#### WHAT THE TASK ASKS:
Starting at the line below that contains "This screenshot has width=583, height=311." and ending at the line that contains "You are a computer-use", retype each line exactly as it stands, but omit the pictures.

#### SOURCE DATA:

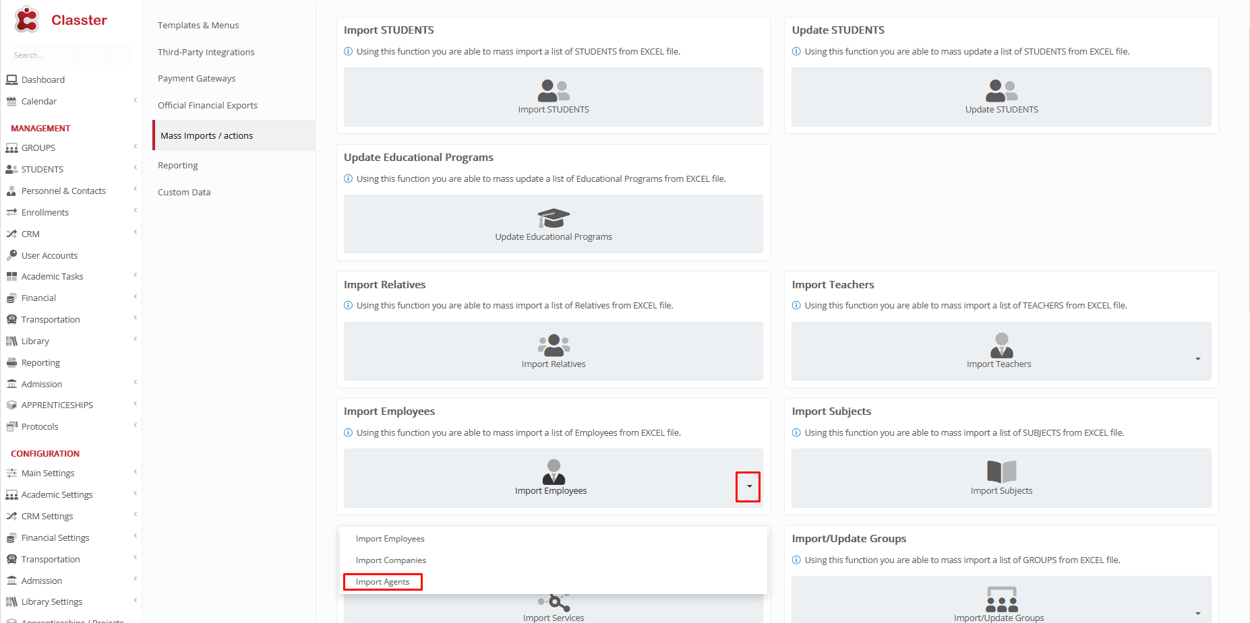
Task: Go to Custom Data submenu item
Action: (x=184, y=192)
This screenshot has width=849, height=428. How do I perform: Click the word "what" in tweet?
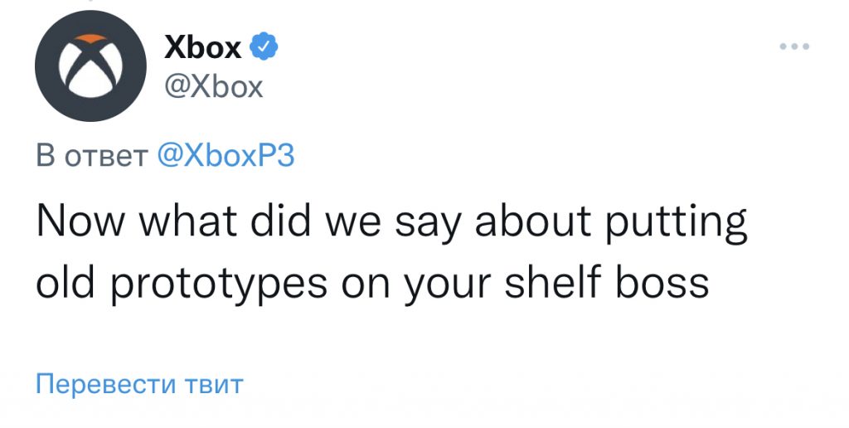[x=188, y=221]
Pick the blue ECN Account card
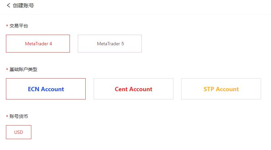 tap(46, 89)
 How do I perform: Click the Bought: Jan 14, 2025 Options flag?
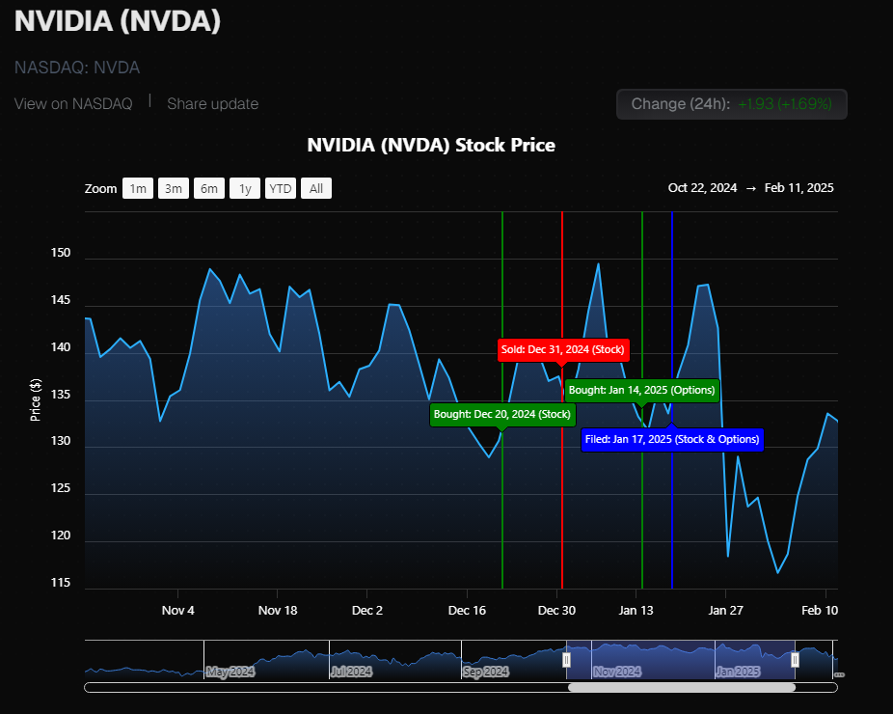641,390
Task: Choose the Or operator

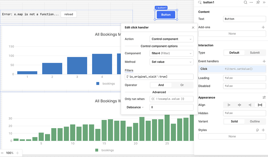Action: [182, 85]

...

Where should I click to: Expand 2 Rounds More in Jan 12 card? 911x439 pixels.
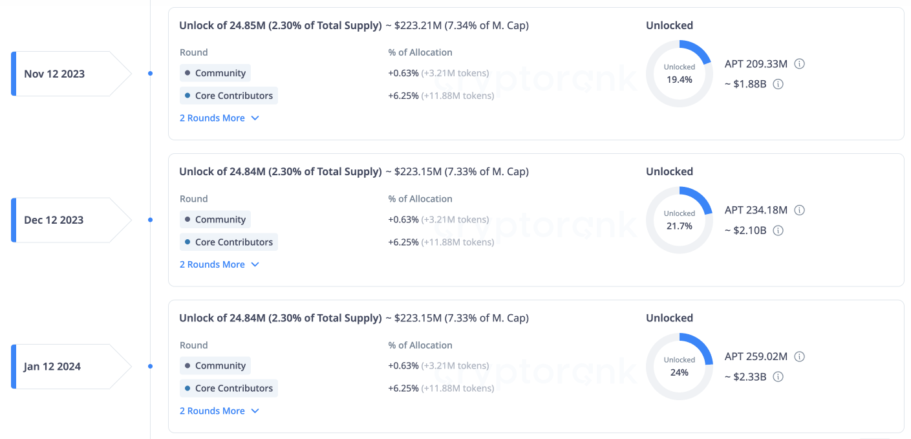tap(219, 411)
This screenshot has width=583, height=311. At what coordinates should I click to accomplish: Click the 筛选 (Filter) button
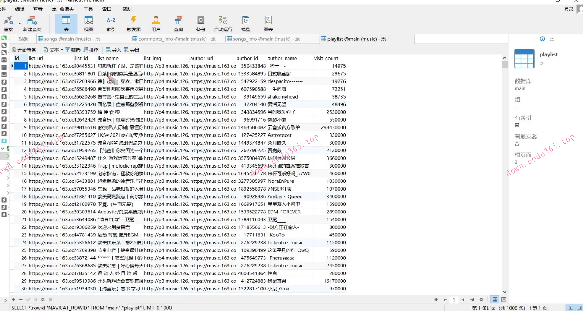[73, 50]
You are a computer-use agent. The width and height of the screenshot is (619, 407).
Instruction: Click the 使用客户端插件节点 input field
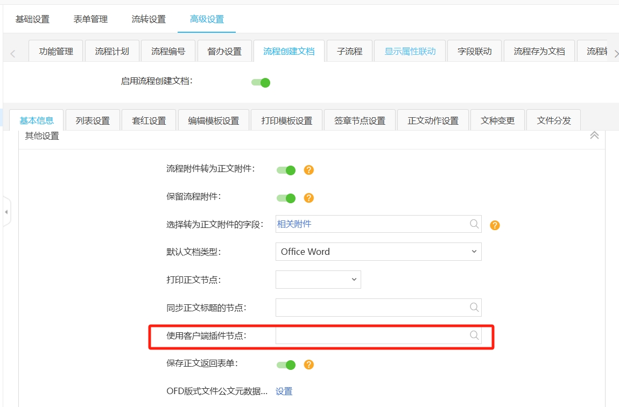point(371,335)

#### ANSWER BELOW:
This screenshot has width=583, height=311. At what coordinates should I click to accomplish: Click the 筛选 (Filter) button
[73, 50]
You are a computer-use agent. The width and height of the screenshot is (619, 407).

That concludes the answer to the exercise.